*Problems to solve*
#1 Read the background on targeted alpha therapy. For each statement, answer yes or no and quote the words that decide it. (a) α-particles have a lower linear energy transfer than β- or γ-radiation. (b) α-radiation reaches only 3–4 cell diameters into tissue. (c) The therapeutic potential of 225Ac was emphasized already in 2010.
#2 In the background on targeted alpha therapy, what half-life is given for 225Ac?
#3 Write the next paragraph of the background on targeted alpha therapy, picking up after its last sentence.

Background

Compared to β- or γ-radiation, tissue interaction of α-particles is characterized by a higher linear energy transfer (LET) and a much higher cell toxicity due to an enhanced probability of causing DNA double strand breaks [1]. In addition, the low tissue penetration depth of α-radiation (3–4 cell diameters) entails a more localized therapeutic effect, ideal for killing remaining single cancer cells or micrometastases which, in most conventional treatment regimes, can survive and later function as nuclei of tumor recurrence. Nevertheless, radionuclide therapy of cancer using radiopharmaceuticals labeled with α-emitting radionuclides (referred to as “targeted alpha therapy,” TAT) has hitherto played only a limited clinical role, although the therapeutic potential of the α-emitter 225Ac (T½ = 9.92 d) [2] has been emphasized already in 2001 [3]. The recent approval and market entry of 223Ra chloride as an α-emitting therapeutic radiopharmaceutical [4] and successful application of 225Ac-labeled inhibitors of prostate-specific membrane antigen (PSMA) for treatment of prostate cancer [5] highlighted the clinical potential of α-therapy and led to a tremendous boost of attention for TAT.

*Data excerpts*
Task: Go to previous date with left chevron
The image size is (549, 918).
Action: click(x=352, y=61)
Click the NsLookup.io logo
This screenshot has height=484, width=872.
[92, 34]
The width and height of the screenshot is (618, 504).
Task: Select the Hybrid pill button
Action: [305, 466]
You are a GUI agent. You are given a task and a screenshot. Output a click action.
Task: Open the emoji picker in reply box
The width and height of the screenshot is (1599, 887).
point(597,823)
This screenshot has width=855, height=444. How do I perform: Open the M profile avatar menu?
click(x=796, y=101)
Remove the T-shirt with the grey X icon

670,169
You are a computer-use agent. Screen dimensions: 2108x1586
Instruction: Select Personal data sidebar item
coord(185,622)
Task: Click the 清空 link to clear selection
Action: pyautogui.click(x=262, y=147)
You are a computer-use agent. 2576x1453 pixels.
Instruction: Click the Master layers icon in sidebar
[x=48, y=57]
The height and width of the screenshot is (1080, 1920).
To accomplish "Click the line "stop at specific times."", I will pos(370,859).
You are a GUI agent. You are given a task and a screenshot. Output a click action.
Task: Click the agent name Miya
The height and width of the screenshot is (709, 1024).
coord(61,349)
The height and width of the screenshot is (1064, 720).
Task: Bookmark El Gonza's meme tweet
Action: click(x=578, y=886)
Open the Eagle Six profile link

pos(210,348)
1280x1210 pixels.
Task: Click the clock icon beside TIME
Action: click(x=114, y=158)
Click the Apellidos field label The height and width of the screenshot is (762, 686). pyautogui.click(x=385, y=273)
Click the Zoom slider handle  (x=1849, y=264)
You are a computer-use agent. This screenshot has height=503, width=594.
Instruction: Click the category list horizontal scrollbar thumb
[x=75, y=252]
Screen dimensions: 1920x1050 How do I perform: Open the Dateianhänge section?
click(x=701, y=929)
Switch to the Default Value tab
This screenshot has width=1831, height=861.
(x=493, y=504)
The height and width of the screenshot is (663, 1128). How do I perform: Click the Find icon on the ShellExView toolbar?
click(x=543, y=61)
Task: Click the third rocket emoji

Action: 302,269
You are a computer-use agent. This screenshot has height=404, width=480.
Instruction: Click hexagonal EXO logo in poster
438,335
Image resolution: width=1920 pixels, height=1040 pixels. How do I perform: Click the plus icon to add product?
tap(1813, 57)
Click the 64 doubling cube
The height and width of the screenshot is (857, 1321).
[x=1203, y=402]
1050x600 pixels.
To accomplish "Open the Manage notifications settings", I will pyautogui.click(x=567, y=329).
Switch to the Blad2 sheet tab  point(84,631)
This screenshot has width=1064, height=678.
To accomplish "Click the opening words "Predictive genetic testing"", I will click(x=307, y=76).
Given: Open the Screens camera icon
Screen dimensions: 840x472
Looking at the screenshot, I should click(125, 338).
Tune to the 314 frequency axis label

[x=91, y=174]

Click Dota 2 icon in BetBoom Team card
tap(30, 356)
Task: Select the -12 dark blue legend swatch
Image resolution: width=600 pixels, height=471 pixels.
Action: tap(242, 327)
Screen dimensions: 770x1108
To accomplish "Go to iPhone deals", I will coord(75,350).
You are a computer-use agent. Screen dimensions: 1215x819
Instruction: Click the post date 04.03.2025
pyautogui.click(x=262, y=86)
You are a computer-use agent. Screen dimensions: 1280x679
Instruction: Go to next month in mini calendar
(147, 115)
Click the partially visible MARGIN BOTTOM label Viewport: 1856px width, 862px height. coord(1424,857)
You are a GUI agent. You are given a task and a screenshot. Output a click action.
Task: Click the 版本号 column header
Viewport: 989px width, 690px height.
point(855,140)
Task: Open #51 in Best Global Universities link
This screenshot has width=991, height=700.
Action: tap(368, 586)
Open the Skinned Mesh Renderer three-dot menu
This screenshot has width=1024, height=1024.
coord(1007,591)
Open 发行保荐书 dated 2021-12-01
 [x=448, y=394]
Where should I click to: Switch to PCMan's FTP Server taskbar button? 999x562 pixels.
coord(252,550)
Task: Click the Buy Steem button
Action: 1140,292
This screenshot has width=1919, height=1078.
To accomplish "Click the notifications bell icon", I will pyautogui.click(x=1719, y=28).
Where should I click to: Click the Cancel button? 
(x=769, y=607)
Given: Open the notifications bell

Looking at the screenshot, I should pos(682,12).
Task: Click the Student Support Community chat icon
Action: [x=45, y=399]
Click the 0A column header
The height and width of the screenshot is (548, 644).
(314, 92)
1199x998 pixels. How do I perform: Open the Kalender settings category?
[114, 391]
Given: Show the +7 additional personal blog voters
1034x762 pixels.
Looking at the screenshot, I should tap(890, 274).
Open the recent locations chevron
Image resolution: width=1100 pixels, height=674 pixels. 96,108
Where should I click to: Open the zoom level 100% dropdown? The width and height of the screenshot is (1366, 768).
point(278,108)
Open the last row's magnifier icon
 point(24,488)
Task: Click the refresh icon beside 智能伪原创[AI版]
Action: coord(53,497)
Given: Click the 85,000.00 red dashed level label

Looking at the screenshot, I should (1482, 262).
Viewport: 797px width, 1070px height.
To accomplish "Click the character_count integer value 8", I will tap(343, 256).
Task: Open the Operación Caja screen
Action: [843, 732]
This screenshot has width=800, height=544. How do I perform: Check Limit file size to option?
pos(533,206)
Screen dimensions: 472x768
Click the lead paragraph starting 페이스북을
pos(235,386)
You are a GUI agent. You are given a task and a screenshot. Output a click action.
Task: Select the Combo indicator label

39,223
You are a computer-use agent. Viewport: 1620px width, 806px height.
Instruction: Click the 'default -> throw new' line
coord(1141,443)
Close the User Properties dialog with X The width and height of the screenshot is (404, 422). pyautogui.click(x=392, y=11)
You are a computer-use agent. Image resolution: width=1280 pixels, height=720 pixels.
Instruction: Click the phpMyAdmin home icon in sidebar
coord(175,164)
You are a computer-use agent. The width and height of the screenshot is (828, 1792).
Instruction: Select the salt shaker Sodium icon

*Response list*
#1
(a) No: "characterized by a higher linear energy transfer (LET)"
(b) Yes: "the low tissue penetration depth of α-radiation (3–4 cell diameters)"
(c) No: "has been emphasized already in 2001"

#2 9.92 days

#3
However, despite of proven suitability of 225Ac for treatment of terminal cases, such as β-refractory prostate cancer patients [5], there are still concerns regarding safe applicability of this nuclide for other than palliative use. There are four α-decays in its multistep decay scheme, while the recoil of the first α-emission releases the nuclide from the binding site (typically a chelate) [6]. In adverse cases, slow or incomplete internalization into cells may lead to uncontrolled distribution of the various α-emitting daughter nuclides in the body, causing the risk of severe side effects (e.g., kidney toxicity or carcinogenesis) owing to undesirable irradiation of healthy tissue [7]. In view of these issues, 213Bi (T½ = 46 min) [8], a late daughter nuclide of 225Ac, appears to be a valuable alternative. Diffusion after recoil is not a problem because a stable isotope, 209Bi, is obtained after decay via nearly simultaneous α- and β-emissions, while an additional 440 keV γ-line enables scintigraphic imaging. 213Bi is conveniently obtained from 225Ac/213Bi generators, small shielded chromatographic benchtop devices containing 225AcIII adsorbed to an organic matrix, from which 213BiIII is eluted with iodide solution in form of the [213BiI4] and [213BiI5]2− complexes [9]. Hence, 213Bi has been exploited for various therapeutic applications [10,11,12], none of which, however, reached clinical routine so far, above all, due to very limited availability of 213Bi. Nevertheless, the awakened interest in 225Ac and the foreseeable expansion of global 225Ac production capacity will also entail a wide availability of 213Bi generators in the near future [13]. Overall, a higher inherent safety of 213Bi, resulting from its short half-life and a decay scheme involving only a single α-decay, renders this nuclide attractive for future development of α-therapeuticals which, in turn, calls for improvement of the corresponding labelling chemistry that hitherto received only little attention.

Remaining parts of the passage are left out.